DIRECTIONS.
a) Decide whether each statement agrees with the fantasy creatures thread: (i) Faeries in the described world can be male or female; (ii) the mermaid sirens hate humans for polluting their waters; (iii) the bird sirens are described as evil. Answer yes or no for each, quoting the deciding words of the thread.
b) Please continue the fantasy creatures thread from the point where it stops.

There may be small Giants too. And the Giants and Trolls don't get along...


----------



## Feith (Jan 26, 2018)

Well, I'm not sure if this counts "subverted", but in the world I've made for my fantasy series, I have Faeries and Pixies listed to two different beings - though technically, the Pixies are a sub-category of Faeries. I have it so that Faeries are only female, and tend to have lighter, brighter, more cheerful abilities and personalities, while Pixies can be male or female, have shorter hair and sharper features, and tend to have somewhat darker powers. Also, I have two different types of sirens - the mermaid sirens and the bird sirens, modeled after the original Greek sirens. The mermaid sirens are an extremist group of mermaids who hate humans for polluting their waters and use their voices to drown as many as possible. The bird sirens are shifters who can switch between human and bird forms, but don't specifically belong to either species, and use their songs for their own amusement. They are neither good nor bad, but have been known to enchant any human males they find interesting.

[Data records]
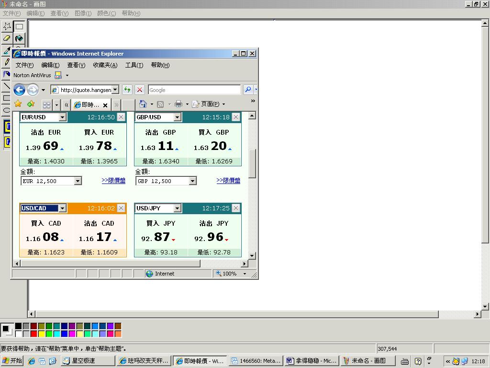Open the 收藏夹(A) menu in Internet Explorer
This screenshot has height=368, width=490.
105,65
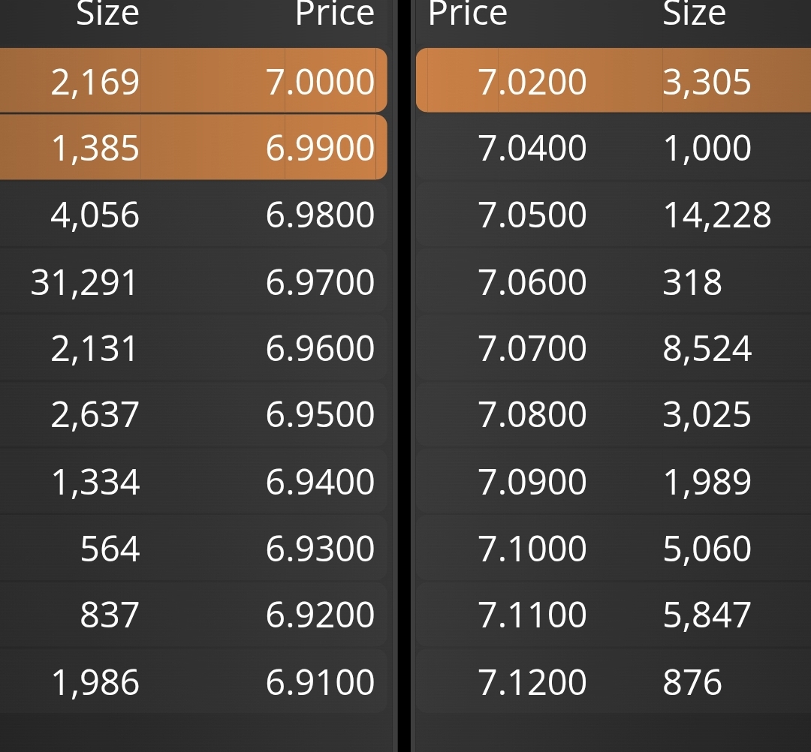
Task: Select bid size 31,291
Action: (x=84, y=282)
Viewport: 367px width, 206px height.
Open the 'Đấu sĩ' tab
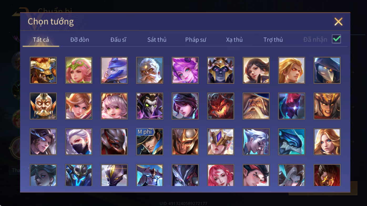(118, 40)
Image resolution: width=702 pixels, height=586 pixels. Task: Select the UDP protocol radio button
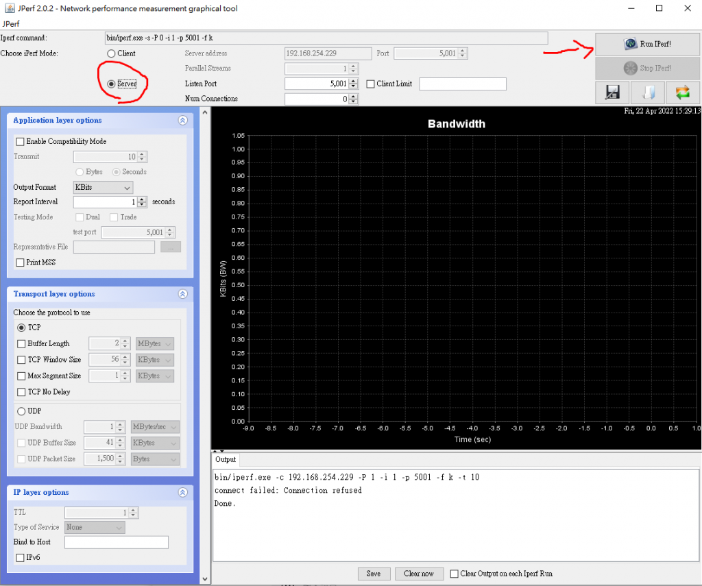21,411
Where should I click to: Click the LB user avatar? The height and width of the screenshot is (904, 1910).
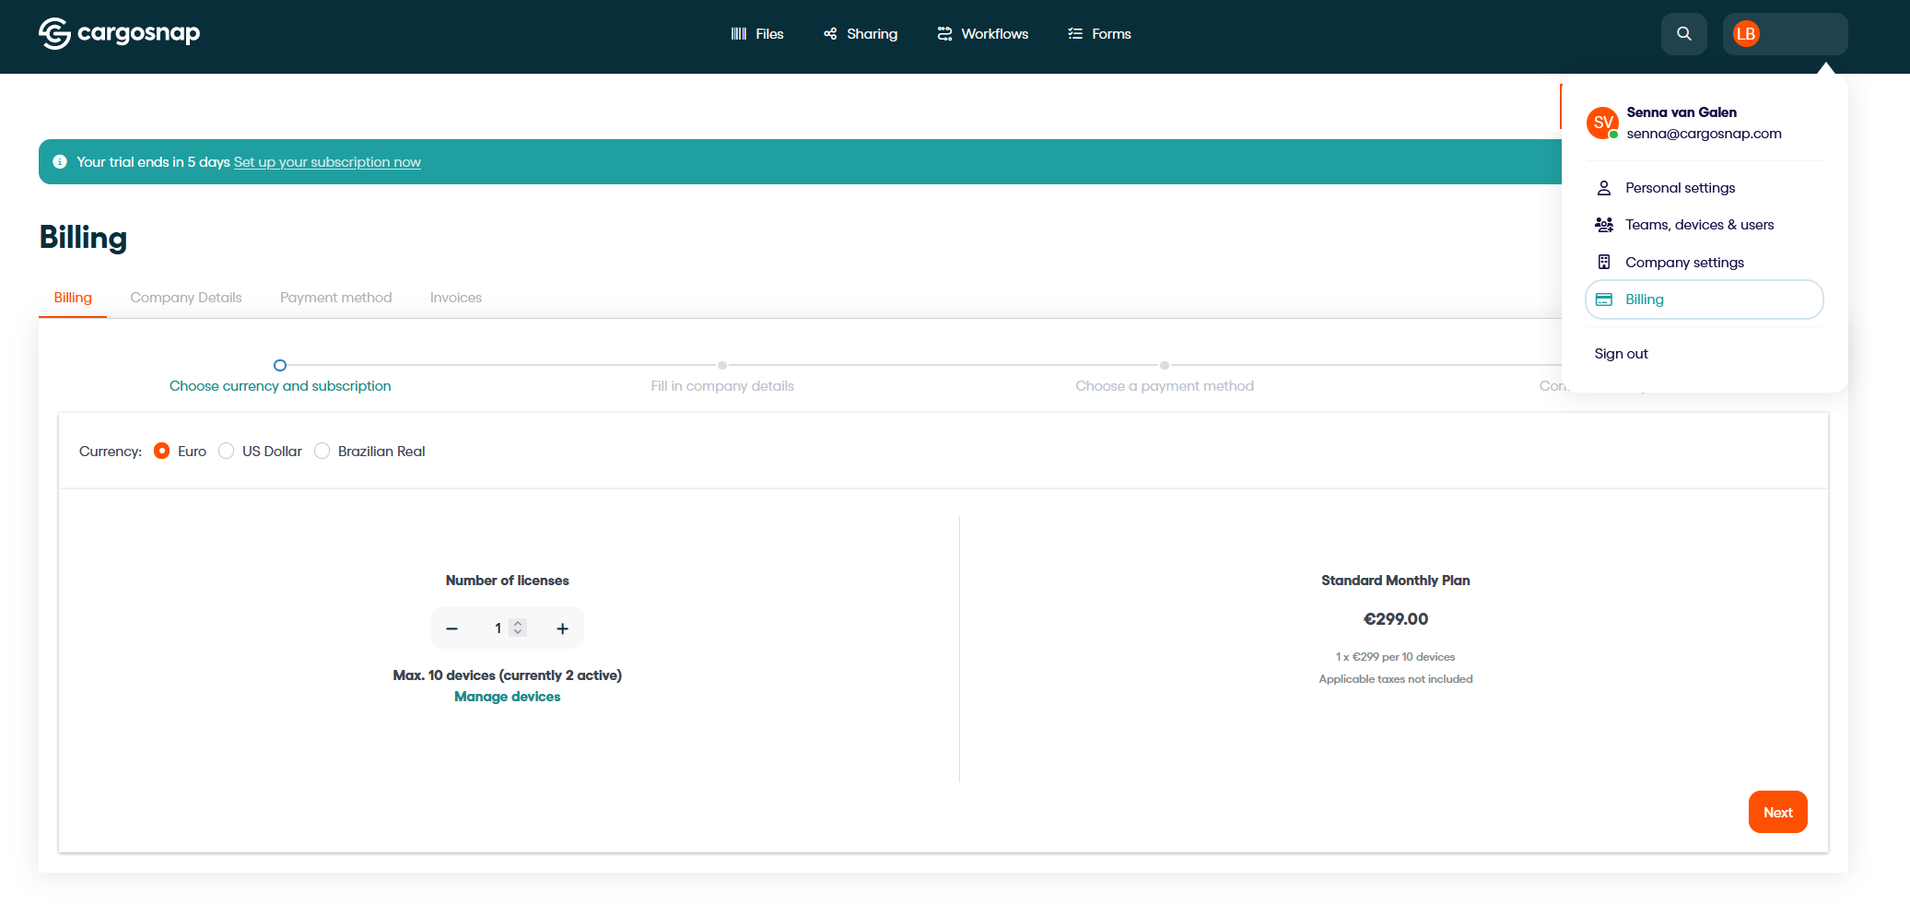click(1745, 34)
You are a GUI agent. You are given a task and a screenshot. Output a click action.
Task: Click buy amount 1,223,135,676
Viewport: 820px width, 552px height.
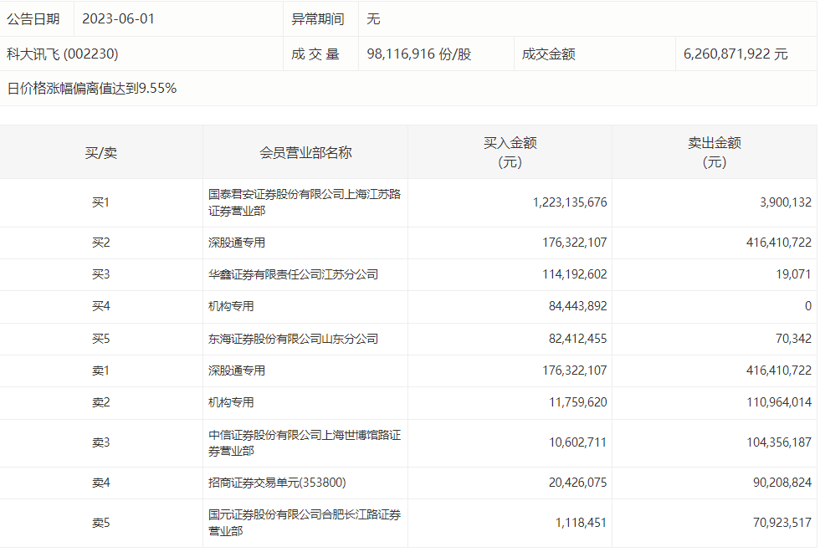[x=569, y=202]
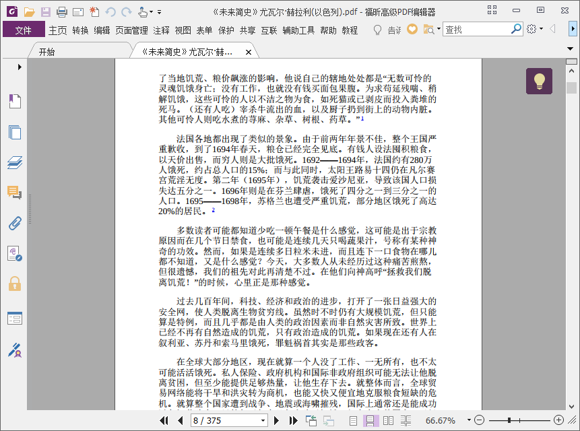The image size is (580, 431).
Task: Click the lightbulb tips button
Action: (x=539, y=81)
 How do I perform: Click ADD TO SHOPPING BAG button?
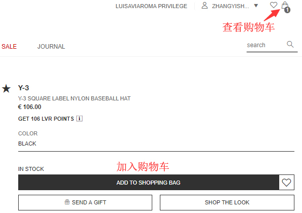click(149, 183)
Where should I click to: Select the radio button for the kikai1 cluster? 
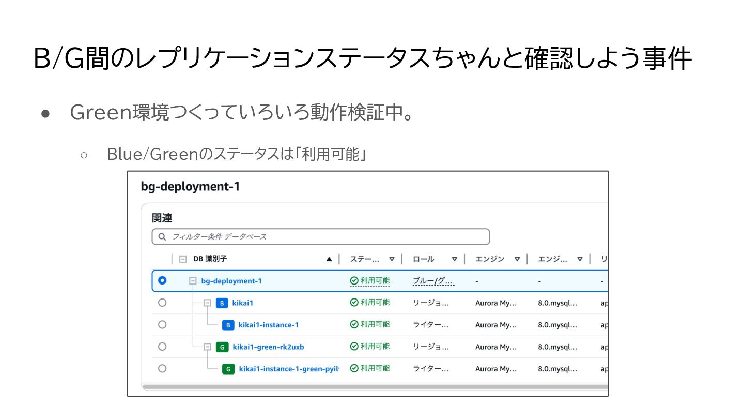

SOLVED TASKS.
a)
(i) No: "Faeries are only female"
(ii) Yes: "who hate humans for polluting their waters"
(iii) No: "They are neither good nor bad"

b)
----------



## Insolent Lad (Feb 16, 2018)

For better or worse, I have attempted to provide 'logical' explanations for very unlikely creatures of myth. Griffons, e.g. are a large primitive (closer to the dinosaur roots) bird with a lion-like ruff, but are definitely NOT part lion. I've done similar stuff with the the mantichore and such. Similarly for human-like creatures, I've tried to fit them into our evolutionary family tree. And anything human-ish is going to be like us, neither innately good nor evil, and with similar motivations.


----------



## Orc Knight (Feb 16, 2018)

Might actually throw in just some of the subverting I've done. Though I will play with most things in Fantasy anyways.

All the Fea and Greenskin sorts are descended from nature spirits like dryads and nymphs and sylvan, though played with by the gods a little.
Griffons are the above's natural predators and humanity actually uses them (insomuch as one can use them, they'll eat their riders too if they get the chance) for their air force and some knightly classes. They are also sapient and realize what's going on, but stick with the humans for the most part.
I did a whole post on how my drow are different and my wood elves are extremely predatory and start most the wars. The ones the drow didn't start.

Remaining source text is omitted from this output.